An exact copy of the data is required, with no pictures in it.

━━━━━━━━━━━━━━━━━━━━

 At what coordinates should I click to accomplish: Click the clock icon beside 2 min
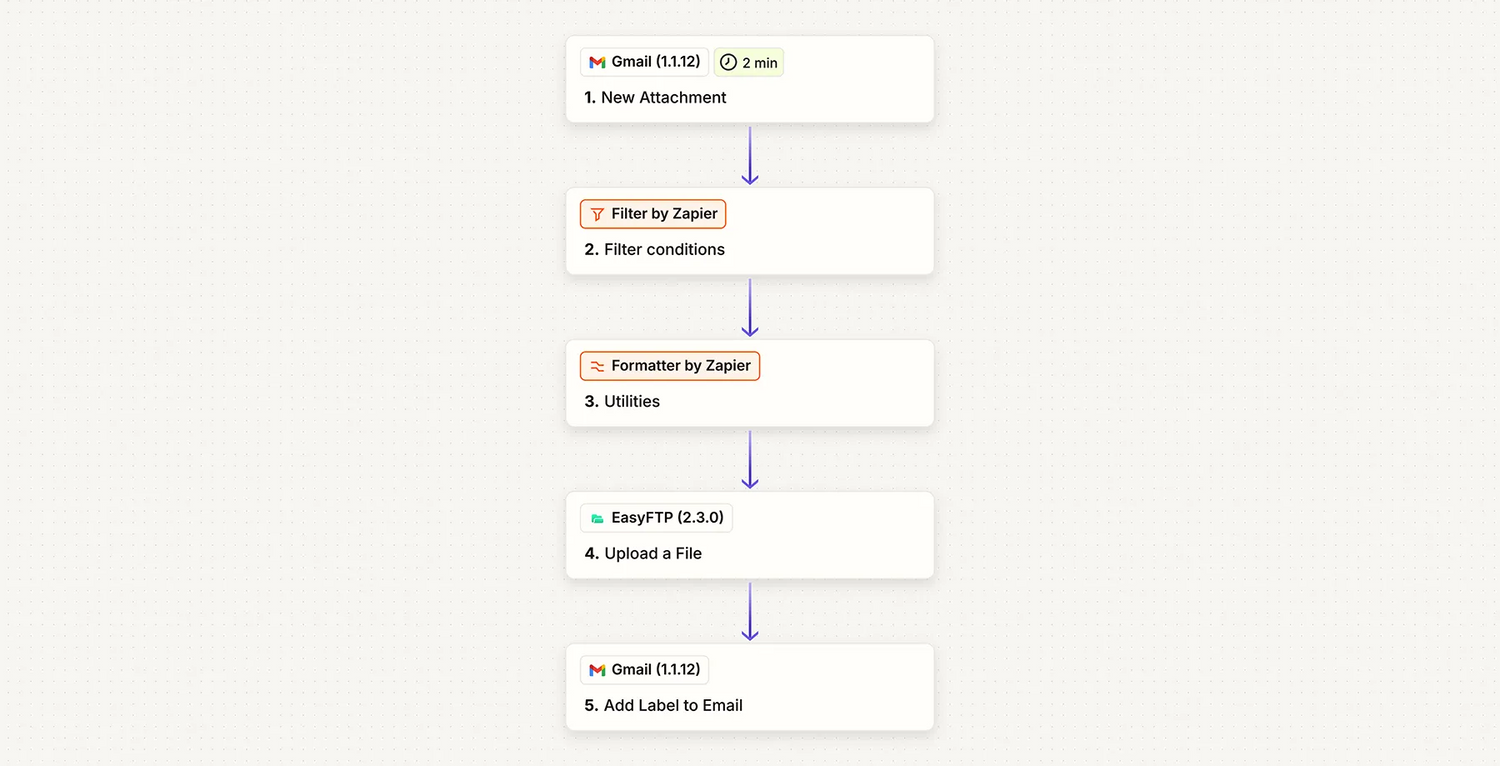tap(728, 62)
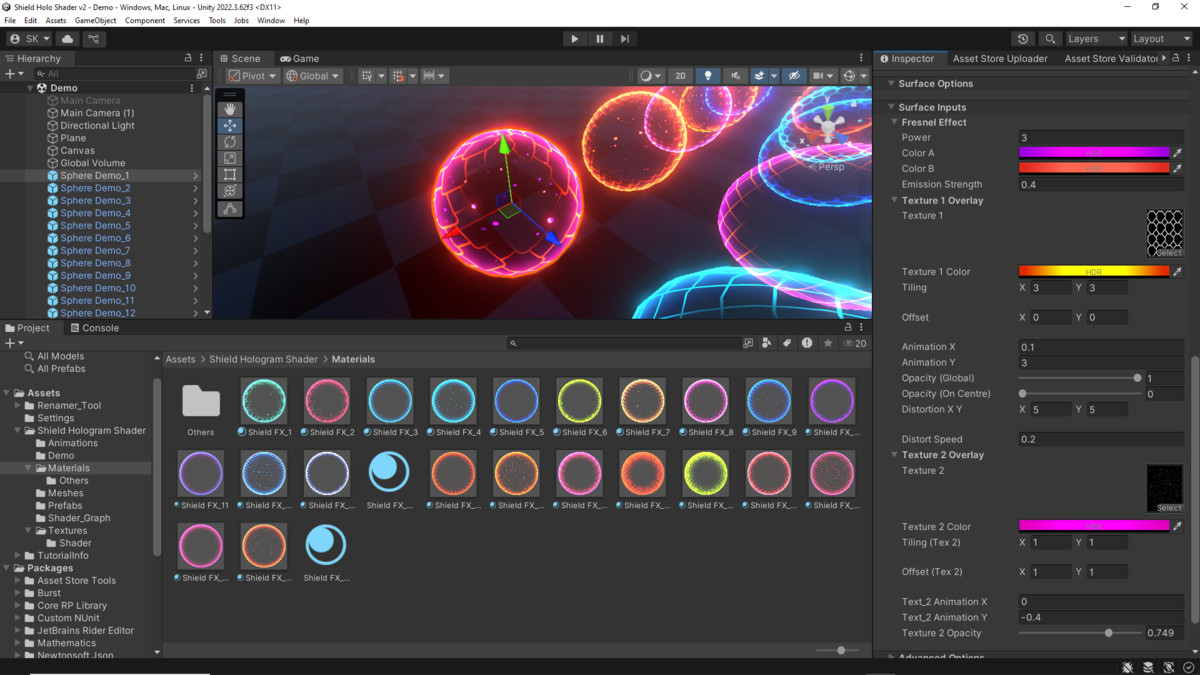Image resolution: width=1200 pixels, height=675 pixels.
Task: Select the Rotate tool
Action: (230, 141)
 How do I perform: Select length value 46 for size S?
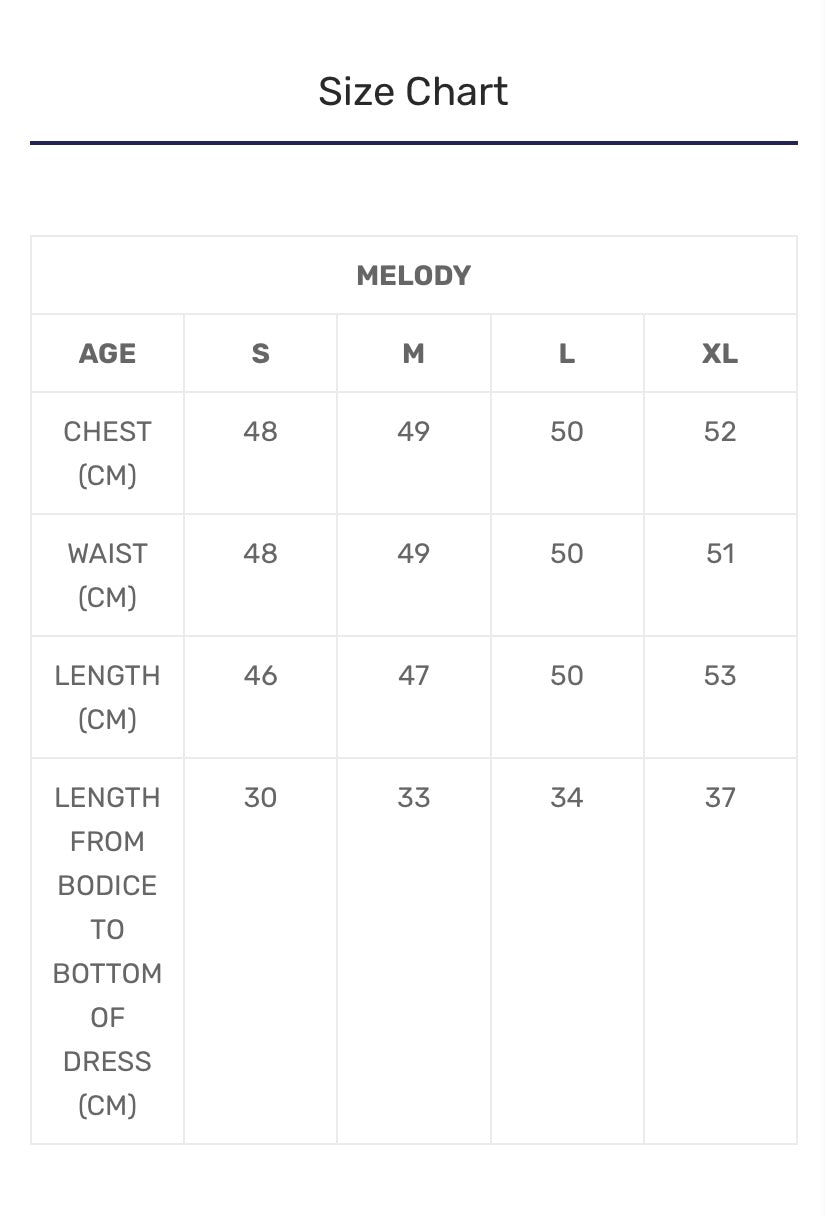260,676
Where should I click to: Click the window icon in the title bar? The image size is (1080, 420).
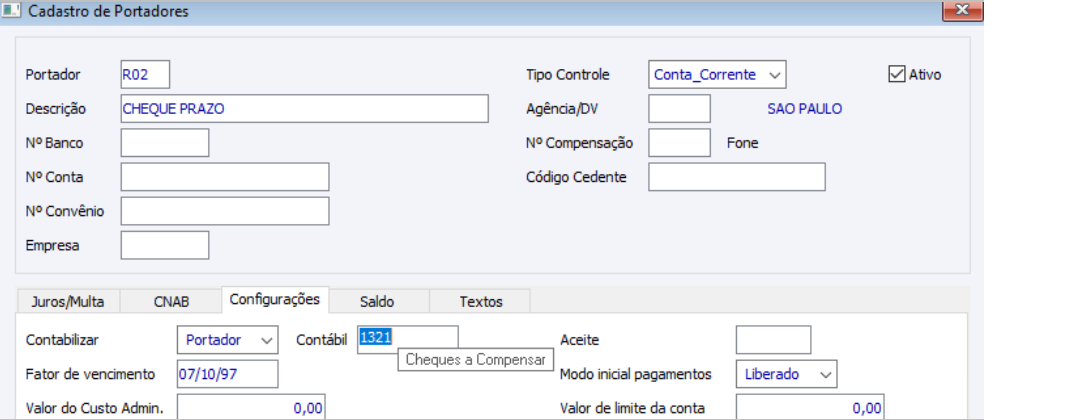12,11
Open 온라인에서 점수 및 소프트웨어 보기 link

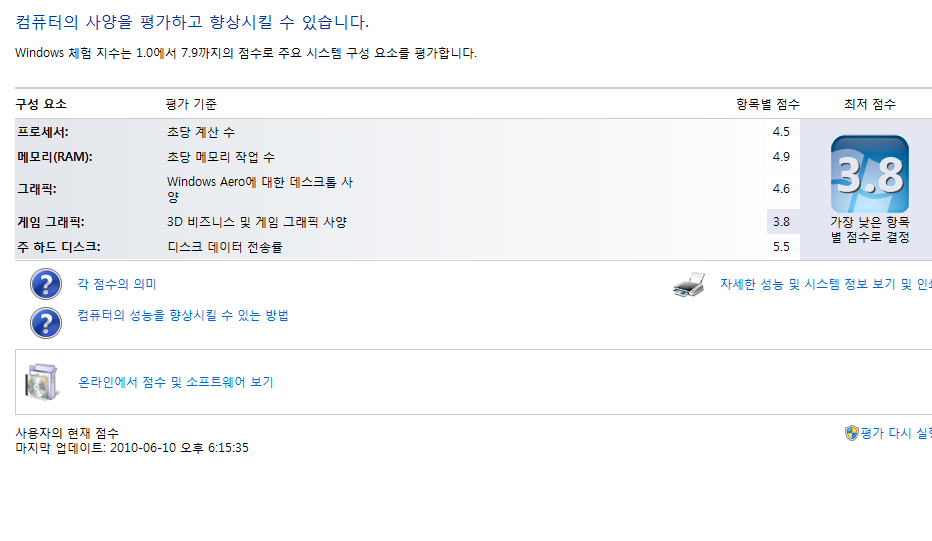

━━━━━━━━━━━━━━━━━━━━

**WRITTEN REPLY:**
 At what coordinates should I click to accomplish: Click the clock icon beside 2 min
tap(728, 62)
Image resolution: width=1200 pixels, height=675 pixels.
Task: Select the Rotate tool
Action: (230, 141)
 How do I perform: Select length value 46 for size S?
260,676
Where should I click to: Click the window icon in the title bar? The image size is (1080, 420).
12,11
Open 온라인에서 점수 및 소프트웨어 보기 link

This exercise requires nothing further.